1. Participatory budgeting where any resident age 16 and up can vote
in: Vallejo, Calif.
Just over one year after emerging from bankruptcy, the city of Vallejo, Calif., put its budgeting process into the hands of its residents. From October 2012 to early 2013, Vallejo citizens gathered in senior centers, elementary schools, and other public spaces to decide how to spend more than $3 million of their city’s tax dollars. The process, called participatory budgeting, began in Brazil in 1989 and has since spread to more than 1,500 cities worldwide. In the United States, the process first rooted in neighborhood districts in Chicago and New York City. Vallejo is the first place in the country to implement the process citywide.

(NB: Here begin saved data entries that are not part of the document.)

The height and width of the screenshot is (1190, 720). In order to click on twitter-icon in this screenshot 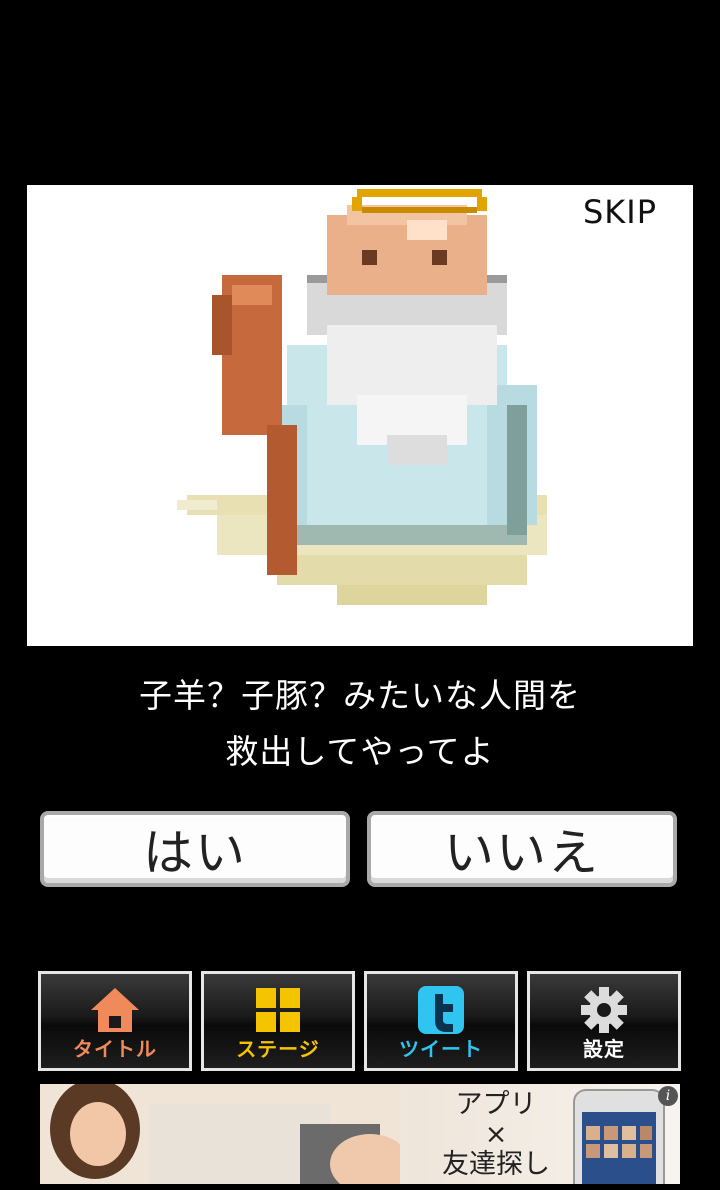, I will do `click(441, 1010)`.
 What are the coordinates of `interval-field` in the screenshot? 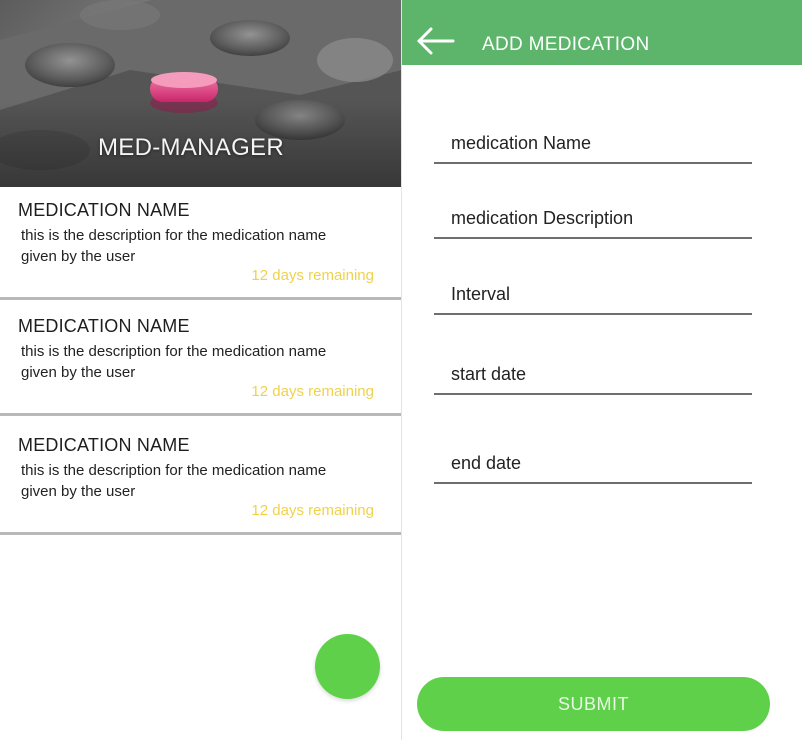 It's located at (593, 293).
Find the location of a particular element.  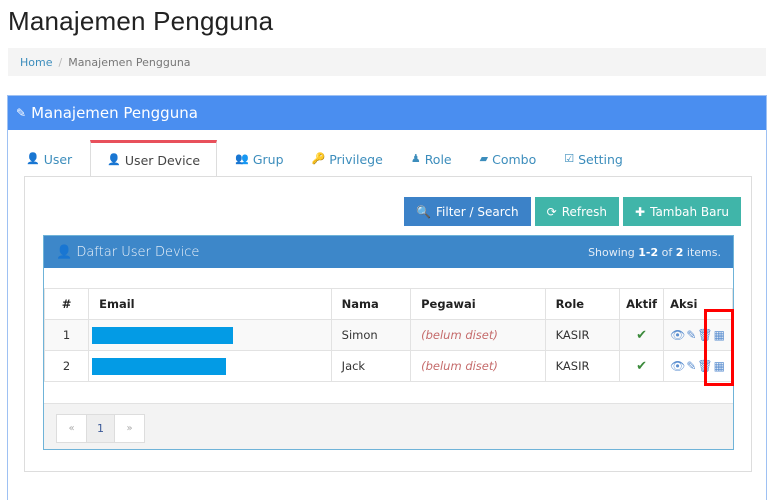

tab-user: 👤 User is located at coordinates (49, 158).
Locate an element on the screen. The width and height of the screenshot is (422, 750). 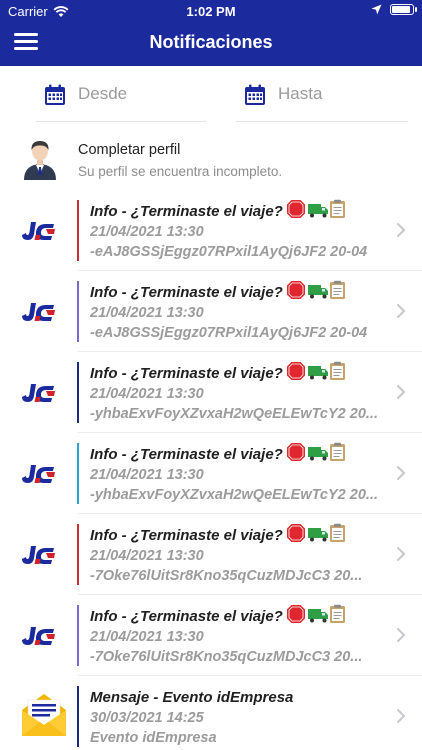
hasta-filter is located at coordinates (322, 103).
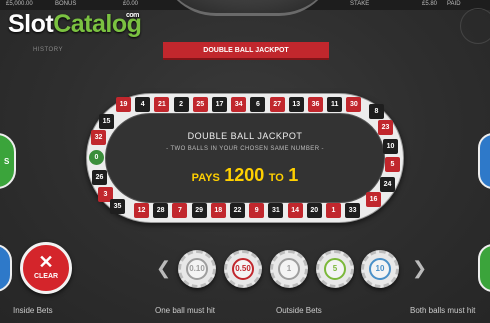 Image resolution: width=490 pixels, height=323 pixels. I want to click on chip-value: 10, so click(380, 269).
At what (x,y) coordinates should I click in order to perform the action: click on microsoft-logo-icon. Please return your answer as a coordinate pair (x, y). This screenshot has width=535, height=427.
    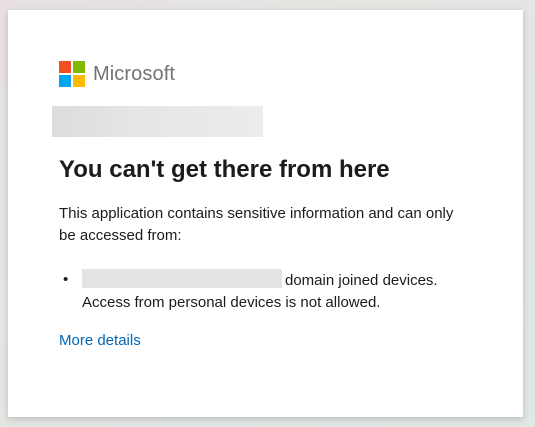
    Looking at the image, I should click on (72, 74).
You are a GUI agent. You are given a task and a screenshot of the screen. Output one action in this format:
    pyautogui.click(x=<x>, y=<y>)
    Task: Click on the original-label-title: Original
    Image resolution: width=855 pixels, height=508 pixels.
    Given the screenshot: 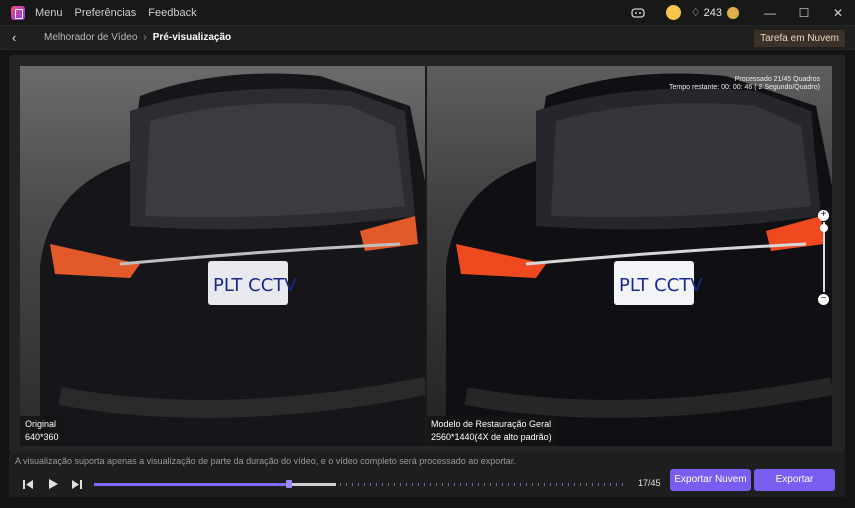 What is the action you would take?
    pyautogui.click(x=41, y=424)
    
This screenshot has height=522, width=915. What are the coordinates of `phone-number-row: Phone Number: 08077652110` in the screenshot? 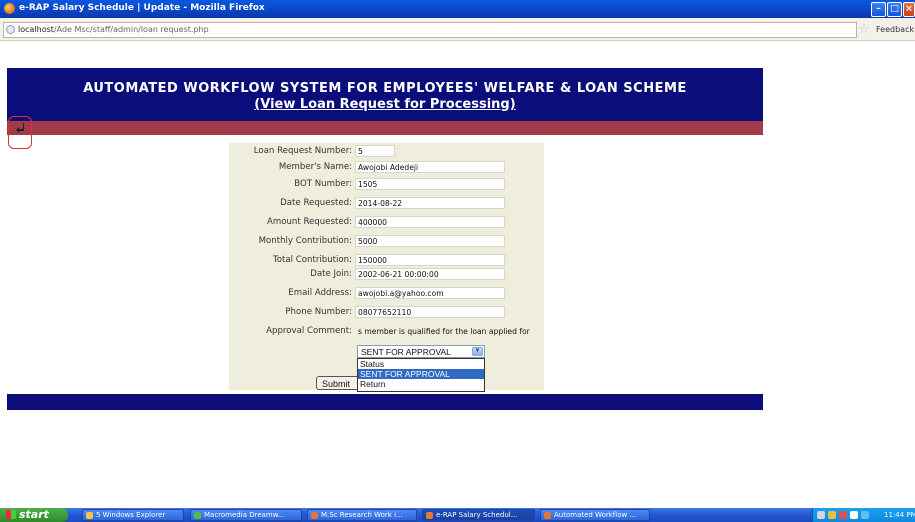 It's located at (386, 313).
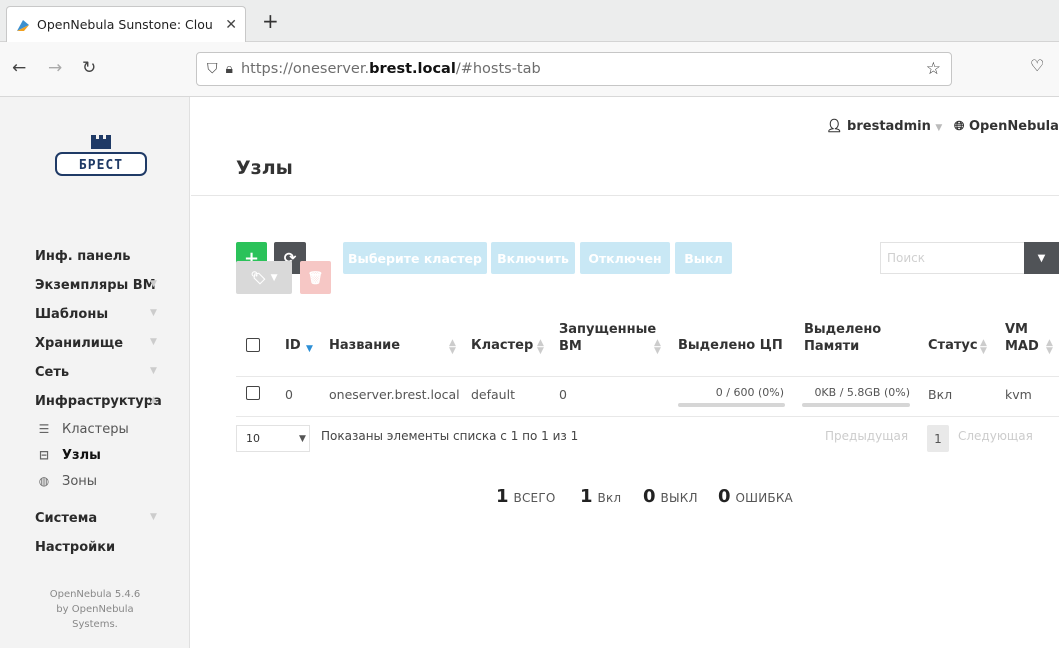  I want to click on previous-page-button: Предыдущая, so click(866, 436).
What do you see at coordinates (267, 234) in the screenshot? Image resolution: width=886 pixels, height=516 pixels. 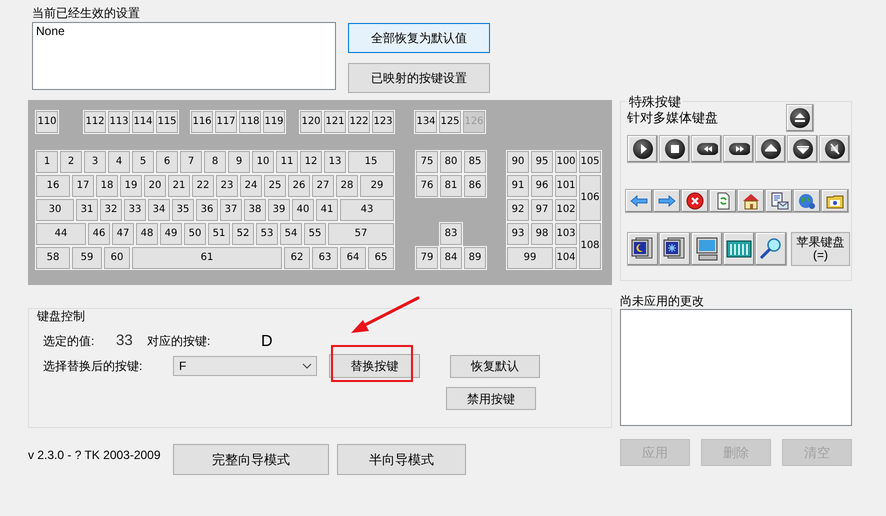 I see `keyboard-key: 53` at bounding box center [267, 234].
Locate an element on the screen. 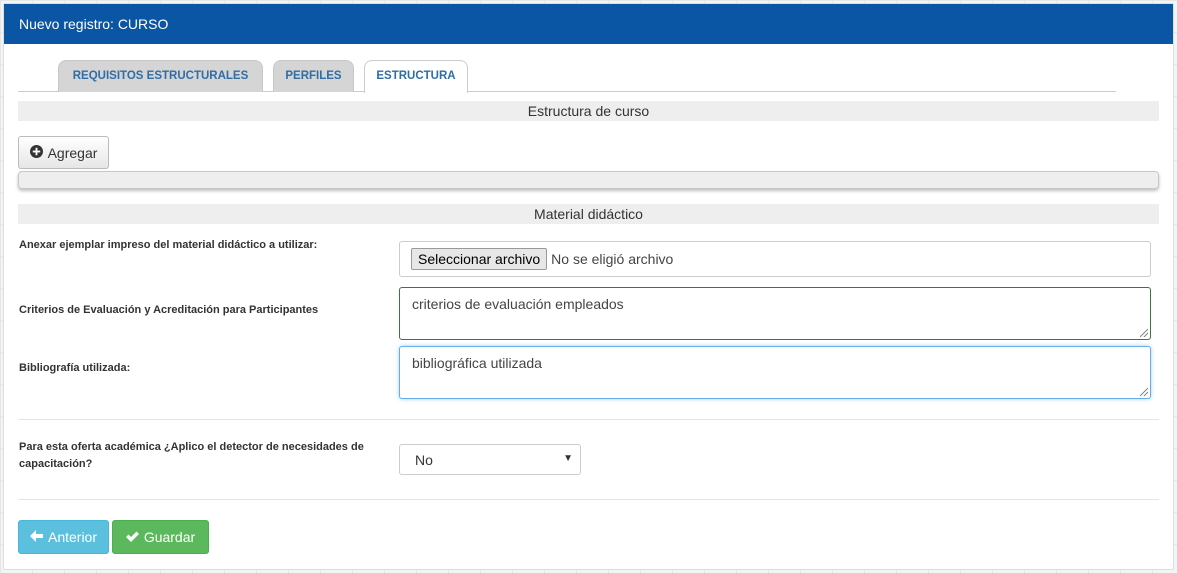 Image resolution: width=1177 pixels, height=573 pixels. detector-value: No is located at coordinates (424, 460).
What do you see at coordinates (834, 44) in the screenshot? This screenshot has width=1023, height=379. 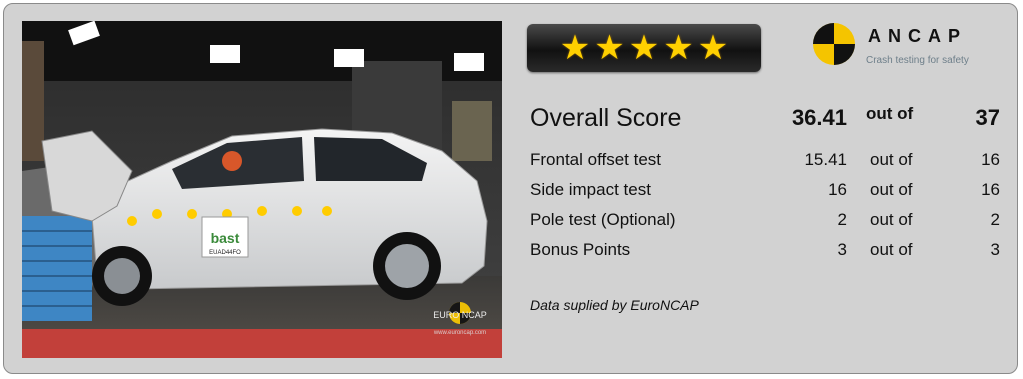 I see `ancap-logo-icon` at bounding box center [834, 44].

It works like this: Residents brainstorm ideas at budget assemblies held throughout the city, and a handful of residents volunteer to turn those ideas into full proposals. Then, the public provides feedback and votes. Solar-powered parking lot lights, public murals, and bike lanes were some of the ideas brainstormed earlier this year during Vallejo’s second round of participatory budgeting. Any resident age 16 and up, regardless of citizenship status, has a vote. The second year of voting concluded in October, and a proposal to provide skills training and services to homeless veterans, seniors, and children received the most votes. Over the next year, city staff will implement this and seven other projects picked by the people of Vallejo.
2. Banking ordinances that reward local investment
in: Cleveland, Ohio
Banks aren’t always in the practice of investing in their communities. Across the country, city governments are demanding change. Cities deposit big money in banks—billions nationwide—so they have some leverage for their demands. Cleveland, San Jose, Seattle, New York, Los Angeles, and other cities have passed responsible banking ordinances that require banks to track and report the ways they’re investing in their local communities. The banks with the best track records win big city deposits.
Cleveland’s 1991 responsible banking ordinance was the first of its kind. To qualify for a Cleveland city contract, banks must open more branches in low- and moderate-income neighborhoods, employ more women and minorities in executive positions, and provide more financial services for local businesses than other banks. Cleveland’s ordinance ensures that city wealth is invested in the institutions that invest in community welfare. Since 1991, 12 cities across the country have adopted similar ordinances.